--- Dataset extract Enclosed Below ---

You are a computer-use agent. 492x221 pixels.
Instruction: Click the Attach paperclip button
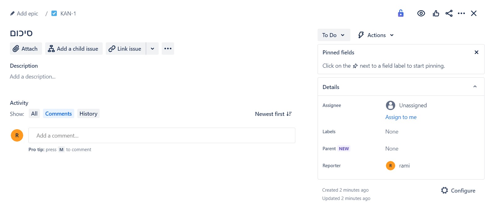point(26,49)
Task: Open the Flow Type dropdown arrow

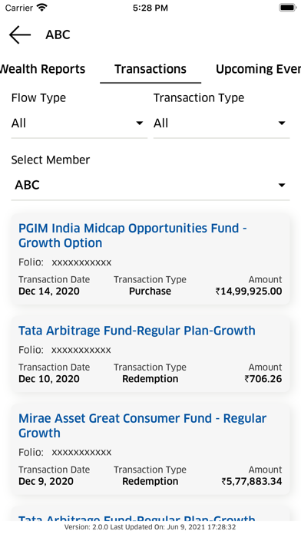Action: [140, 123]
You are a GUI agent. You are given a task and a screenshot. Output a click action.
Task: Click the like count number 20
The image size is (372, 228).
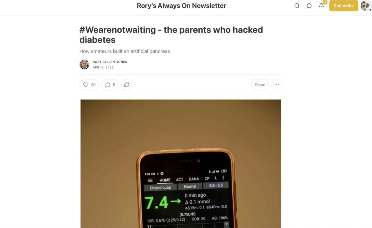93,85
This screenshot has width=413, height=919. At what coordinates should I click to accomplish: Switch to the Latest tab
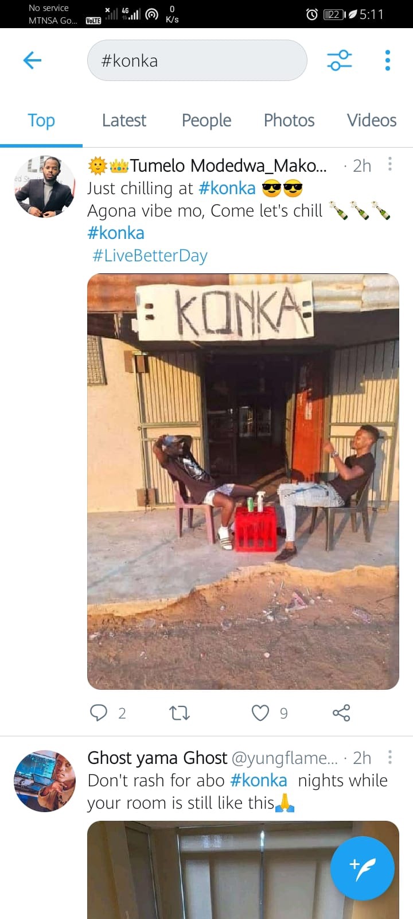[x=124, y=120]
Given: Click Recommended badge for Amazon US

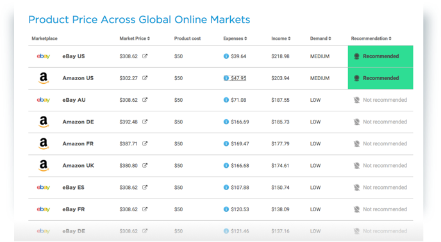Looking at the screenshot, I should [381, 78].
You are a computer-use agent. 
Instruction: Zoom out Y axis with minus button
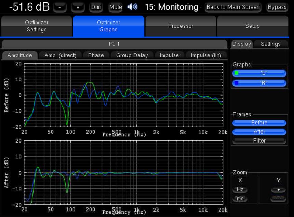tap(278, 199)
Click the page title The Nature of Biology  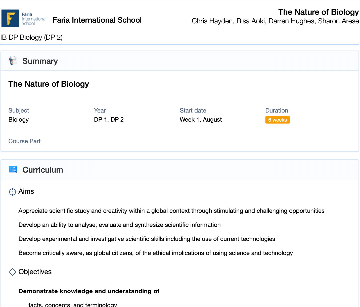point(318,12)
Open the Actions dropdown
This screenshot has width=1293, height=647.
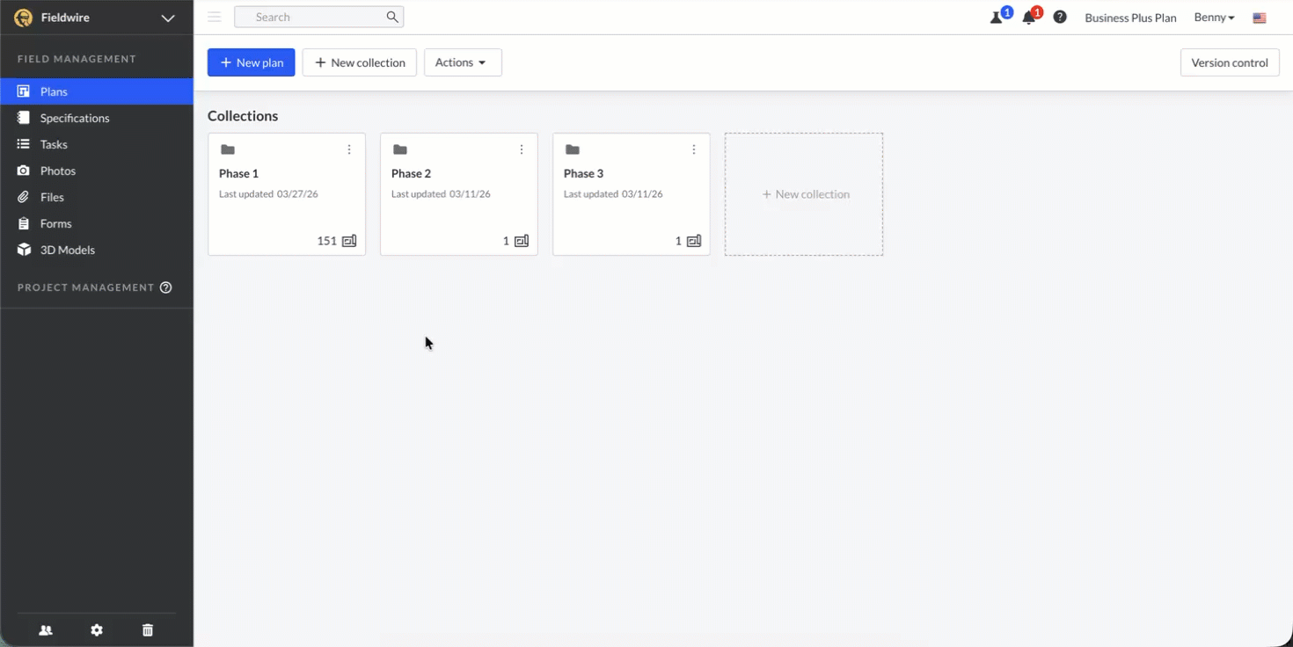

--- End of Enclosed Dataset extract ---

- **Problem**: Read through the data above. Report each line that has the word "computer".

- **The answer**:
You are a computer-use agent. 492x221 pixels.
You are a computer-use agent. 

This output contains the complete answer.